António Neves Nobre has four works in this exhibition. Each one of them punctuates the show with moments of surprise and commentary on themselves and on their surroundings. 

Worthy of note, the rarefied use of pictorial material and the illusion of organic (or objectual) effects that are created and accentuated by the chosen shapes: three “pupils” appearing at all heights on the walls of the two rooms, for example. 


There is a clear play of tensions between the shapes (geometric and reminiscent of the 1970s), the gestures and free colours, the sometimes abstract (monochromatic) sometimes floral model in the “shaped-canvas” paintings of Ana Cardoso. There are three, dispersed in the exhibition space and all of them are resolved in the balance between the illusion of the geometric form that composes the puzzle of the shaped-canvas and the superimposed painting that works as a true camouflage, trapping their geometric base. 

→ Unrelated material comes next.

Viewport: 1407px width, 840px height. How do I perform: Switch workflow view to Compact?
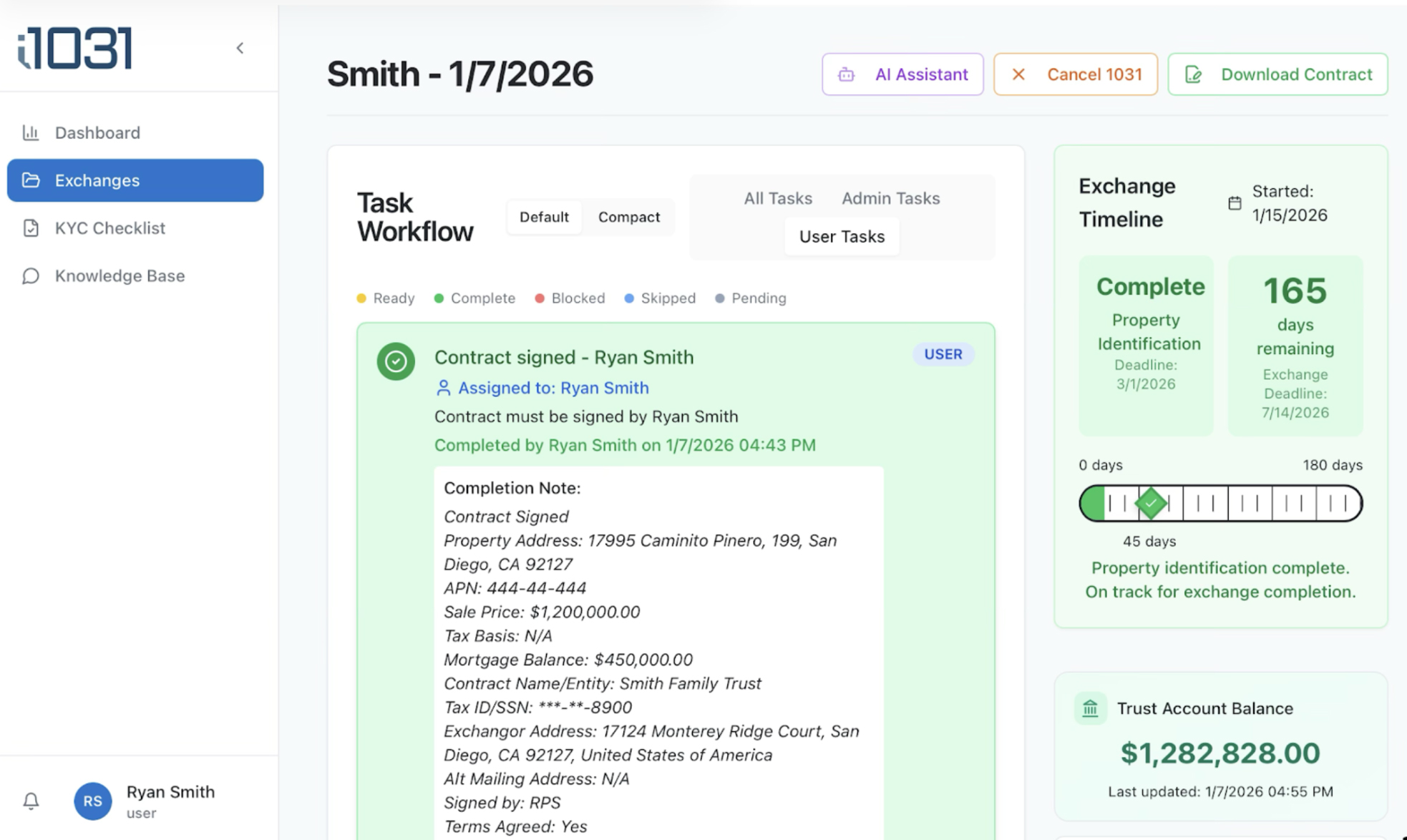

Rita Ferreira’s large painting/drawing on paper is at the limit of floral patterning (which, however, she systematically boycotts) and at the limit of chromatic saturation; two small paper sheets, later on, maintain this internal ambiguity but undo figurative references until they transform abstraction into a progressive fading of colours and disappearance of forms. 


The two canvases by Mariana Gomes replicate themselves and intensely articulate three elements: the matter is thick and irregular but seductive; the colours are glaring but balanced according to the rules of the chromatic spectrum and open to pure joy; and the gesture, apparently sloppy and chaotic, creates regular shapes that mask scholarly references. 


Concerning Rui Neiva’s two large paintings, we do not know whether we should give primacy to the unusual shape of the canvases, or to the mechanical gesture that drags and mixes the colours on their surfaces — they shine like ceramic panels and even gain dimension of decipherable urban signs as testimonies of movement and velocity. 


Rui Horta Pereira presents a long theory of successive sheets of paper, without formal or chromatic imperatives. At first sight, they may seem very delicate paintings but in reality are the records of the action of sunlight (over months, in different places and positions and exposure times) on simple coloured cardboards — they work as well as random and impossible-to-read meteorological records. 


A game, without pieces and open to all possibilities of association, is perhaps the ideal solution to close this set. Beatriz Coelho reminds us, in two diptychs created according to the “traditional” rules of painting, of the undecidable boundary through which we move: the chequered patterns of the two compositions are simultaneously geometric figures and representations of chessboards: abstractions and objects, things and ideas. 


The “observation field” is rich and diverse, its weight and depth result in the presentation of a vast spectrum of languages (more contradictory than complementary) that range from purity to an overload of elements, from lyricism to ironic commentary, and that, opening up multiple avenues of work, justify the lack of completeness in the title of the exhibition and announce the necessity to continue the prospective task here endeavoured.